▶ [Alıntı Metin]:
= = = = =
“Bu yüzden dünya hakkındaki hikayelerimizin çoğu apaçık, doğru ve yanılmaz gibi görünür. Bunlar sadece hikayedir, ancak beynimiz bunları sağlam gerçeklermiş gibi sunar…”

Michael Hyatt

Merhaba

Farkındalık eksikliği dezavantajlı duruma düşürür… Neden mi? Çünkü hikayelerimiz varsayımlara dayanır ve belirli amaçlar doğrultusunda şekillenir; bu varsayımlar ve amaçlar hikayelerimizin ne kadar doğru, faydalı ve güçlendirici olacağını belirler.

Hikayelerimizde her türden ilginç gerçeklik vardır. Gerçeklikleri bir araya getirme şeklimiz nasıl bir kaçınılmazlık havası yarattığına dikkat edin! Ancak aynı gerçekleri görmenin başka yolları da vardır. Bir Koçunuz varsa ne yaptığınızı fark ederek sizi uyarır…

Okuma muhtemelen pek çok kişinin aklına ilk gelen şey olmayacaktır; ancak benim deneyimime göre en iyilerinden biridir… fullfocus.co sayfasında şöyle yazıyordu: “Okuyucu krizi aslında bir liderlik krizidir. Ve nasıl yanıt vereceğini bilen insanlar kriz, fırsat demenin başka bir yoludur…” Michael Hyatt Full Focus Self-Coacher (Kendi Kendine Koçluk) kurucusu. Evet, bugün Michael Hyatt, Megan Hyatt Miller ‘un “Kendine Hikayeler Anlatan Beyin” adlı eserinde birlikte yürüyoruz…

Beyninizi eğitmenin, hikâyelerimizi anlatmak ve hatta yeniden anlatmak da dahil olmak üzere başka yolları da olduğu ortaya çıktı. İnsan beyninin asla çözülemeyecek gizemleri var. Ancak çağdaş nörobilim, bilişsel bilim ve ilgili alanlar beyne ve çalışma şekline muazzam boyutta ışık tutuyor.
= = = = =
▶ [Gösterilen Kayıtlar]:
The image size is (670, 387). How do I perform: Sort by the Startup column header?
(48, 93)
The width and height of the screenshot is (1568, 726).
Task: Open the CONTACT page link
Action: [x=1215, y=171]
= = = = =
▶ [Görevleriniz]:
A. Alıntı metne göre şu soruları yanıtlayın:
(i) Metnin başındaki alıntıya göre beynimiz hikayeleri nasıl sunar?
(ii) Hikayelerimiz neye dayanır?
(iii) Metinde birlikte yüründüğü söylenen eserin adı nedir?
B. Kayıtlardaki satırları boş satırlar hariç, "Sıra" ve "Satır" sütunlarından oluşan bir Markdown tablosu olarak verin.
Alıntı metin ile kayıtlar birbirinden ayrı malzemelerdir.

▶ [Tamamlanmış Alıştırma]:
A.
(i) Sağlam gerçeklermiş gibi sunar.
(ii) Varsayımlara dayanır.
(iii) "Kendine Hikayeler Anlatan Beyin".

B.
| Sıra | Satır |
|---|---|
| 1 | The image size is (670, 387). How do I perform: Sort by the Startup column header? |
| 2 | (48, 93) |
| 3 | The width and height of the screenshot is (1568, 726). |
| 4 | Task: Open the CONTACT page link |
| 5 | Action: [x=1215, y=171] |